Associations between Opioid-~Related Hospitalizations and Intravenous Drug Users

Jacklynn De Leon


The opioid epidemic has led to a chain reaction of public health concerns, including an increase in heroin usage, injection drug abuse, incidence of hepatitis C virus (HCV), and HIV transmission. There have been few population-based studies investigating the clinical and socio- demographic data associated with opioid use in Nevada (Feng et al., 2016; Frank, 2000) and few studies investigating the intravenous drug user (IDU) population in Clark County. On February 2017, Clark County’s first syringe exchange program (SEP) opened its doors to the IDU population.
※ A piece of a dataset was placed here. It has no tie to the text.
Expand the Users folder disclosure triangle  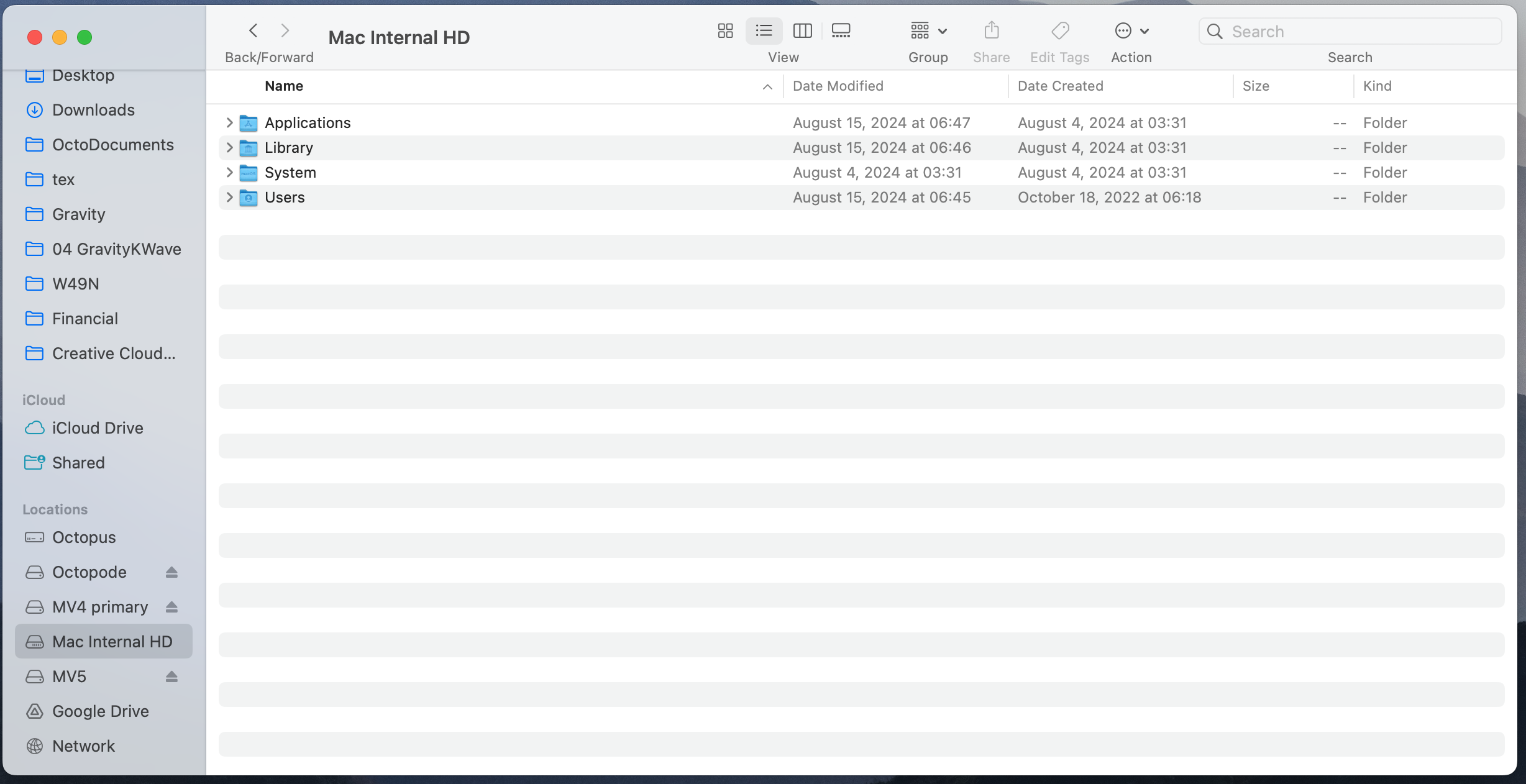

This study provides an updated analysis of opioid-related injuries within Nevada and provides a first-time analysis of the IDU population within Clark County. According to the 2017 Center of Health Information Analysis (CHIA), there were 9,064 opioid-related injuries in the state of Nevada. The most common comorbidities associated with opioid-related injuries were chronic bodily pains (50.2%), malnutrition (47.3%), nicotine dependence (44.7%), affective disorders (32.4%), and hypertension (28.8%). There was a higher proportion of 18-35 year olds who used SEPs as compared to 18-35 year olds who used hospitals. One Clark County zip code had both high frequencies for opioid-related hospitalizations and injection drug use. In order to implement interventions and programs to battle the opioid epidemic and the consequent public health effects, we must first understand the associations between opioid-related hospitalizations and the IDU population.